Was ich allerdings in den letzten Monaten auch gemerkt habe: Die erzwungene Flexibilität, das Kurzfristige und Spontane hatte für mich auch eine gute Seite. Ich habe meine Fähigkeit schätzen gelernt, im Moment zu leben. Immer wieder ist es mir gelungen, einfach das wahrzunehmen, was gerade ist – ohne darüber nachzudenken, wie es eigentlich hätte sein sollen oder was noch daraus werden könnte. Und ich hatte das Gefühl: Das ist jetzt richtig so.

Jesus, glaube ich, hat Menschen auch dazu gebracht, den Moment wahrzunehmen. In seiner Gegenwart haben viele offenbar gespürt, was genau jetzt für sie richtig und wichtig ist: Als er bei den Schwestern Martha und Maria zu Gast war, hat Maria sich einfach hingesetzt und Jesus zugehört – ohne sich um sein leibliches Wohl zu kümmern. Für sie war genau das wichtig – und Jesus hat es gutgeheißen, obwohl ihre pflichtbewusste Schwester sich darüber bei ihm beklagt hat. Sie hätte gern Hilfe gehabt, wie sonst auch immer. Und der Zöllner Levi hat, als Jesus vorbeikam, seine gewinnbringenden Geschäfte mit Ein- und Ausfuhren eingestellt – und stattdessen Jesus und seinen ganzen Freundeskreis in seinem Haus bewirtet. Das war sein Augenblick. Den hat er ergriffen und getan, was nur jetzt möglich war.

■ ■ ■ ■ ■ ■ ■

Aufgaben
A. Beantworte anhand des Texts über das Leben im Moment diese drei Fragen:
(i) Welche Fähigkeit hat die schreibende Person schätzen gelernt?
(ii) Was hat Maria getan, als Jesus bei ihr und Martha zu Gast war?
(iii) Womit hat der Zöllner Levi seine Geschäfte gemacht?
B. Stimmen diese Aussagen mit dem Text über das Leben im Moment überein? Antworte jeweils mit Ja oder Nein und zitiere die entscheidenden Worte.
(i) Marthas Schwester hat sich bei Jesus beklagt.
(ii) Jesus hat Marias Verhalten gutgeheißen.
(iii) Levi hat Jesus und dessen Freundeskreis bei sich zu Hause bewirtet.
C. Greif den Text über das Leben im Moment nach seinem letzten Satz auf und schreib ihn weiter.

■ ■ ■ ■ ■ ■ ■

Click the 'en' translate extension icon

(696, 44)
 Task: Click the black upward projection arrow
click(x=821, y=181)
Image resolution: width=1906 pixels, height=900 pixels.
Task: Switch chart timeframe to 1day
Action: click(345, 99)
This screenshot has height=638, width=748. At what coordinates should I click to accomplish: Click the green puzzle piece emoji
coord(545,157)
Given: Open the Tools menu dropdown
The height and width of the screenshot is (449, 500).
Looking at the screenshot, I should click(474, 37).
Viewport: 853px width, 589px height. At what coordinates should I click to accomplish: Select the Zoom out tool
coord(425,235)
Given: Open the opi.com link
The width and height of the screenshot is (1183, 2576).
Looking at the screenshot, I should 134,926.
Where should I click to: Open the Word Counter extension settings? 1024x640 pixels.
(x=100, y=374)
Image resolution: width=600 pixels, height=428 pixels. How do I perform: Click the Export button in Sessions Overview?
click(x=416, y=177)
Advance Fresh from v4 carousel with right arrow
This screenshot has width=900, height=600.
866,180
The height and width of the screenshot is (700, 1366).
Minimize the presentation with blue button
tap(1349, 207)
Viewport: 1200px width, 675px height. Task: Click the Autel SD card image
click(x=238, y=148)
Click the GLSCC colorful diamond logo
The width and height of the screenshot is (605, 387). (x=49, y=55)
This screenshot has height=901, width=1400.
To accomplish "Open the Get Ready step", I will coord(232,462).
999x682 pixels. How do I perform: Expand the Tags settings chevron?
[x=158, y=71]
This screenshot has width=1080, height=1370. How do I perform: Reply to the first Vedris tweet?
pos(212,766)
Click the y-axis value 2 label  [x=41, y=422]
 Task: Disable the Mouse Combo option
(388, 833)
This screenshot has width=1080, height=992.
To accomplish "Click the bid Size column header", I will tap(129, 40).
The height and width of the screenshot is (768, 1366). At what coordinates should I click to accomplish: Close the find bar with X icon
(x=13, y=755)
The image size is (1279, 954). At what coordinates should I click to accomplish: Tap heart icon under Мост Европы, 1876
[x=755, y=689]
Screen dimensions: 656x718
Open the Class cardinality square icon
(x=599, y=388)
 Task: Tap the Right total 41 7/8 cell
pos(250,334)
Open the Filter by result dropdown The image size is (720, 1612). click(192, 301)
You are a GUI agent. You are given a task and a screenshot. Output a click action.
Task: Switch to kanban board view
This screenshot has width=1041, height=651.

■ ■ ■ ■ ■ ■ ■

Lösungen
A.
(i) Die Fähigkeit, im Moment zu leben.
(ii) Sie hat sich einfach hingesetzt und Jesus zugehört.
(iii) Mit Ein- und Ausfuhren.

B.
(i) Nein: „obwohl ihre pflichtbewusste Schwester sich darüber bei ihm beklagt hat“
(ii) Ja: „und Jesus hat es gutgeheißen“
(iii) Ja: „stattdessen Jesus und seinen ganzen Freundeskreis in seinem Haus bewirtet“

C.
Mich ganz auf das einlassen, was im Moment geschieht und von mir gefragt ist – das möchte ich auch in diesem Jahr versuchen. So wie der christliche Mystiker Meister Eckhardt es zusammengefasst hat:

Die wichtigste Stunde ist immer die Gegenwart,
der bedeutendste Mensch ist immer der,
der Dir gerade gegenüber steht,
und das notwendigste Werk ist immer die Liebe.

So zu leben: Ich fürchte – es wird nicht immer gelingen. Aber ich finde, es ist den Versuch wert.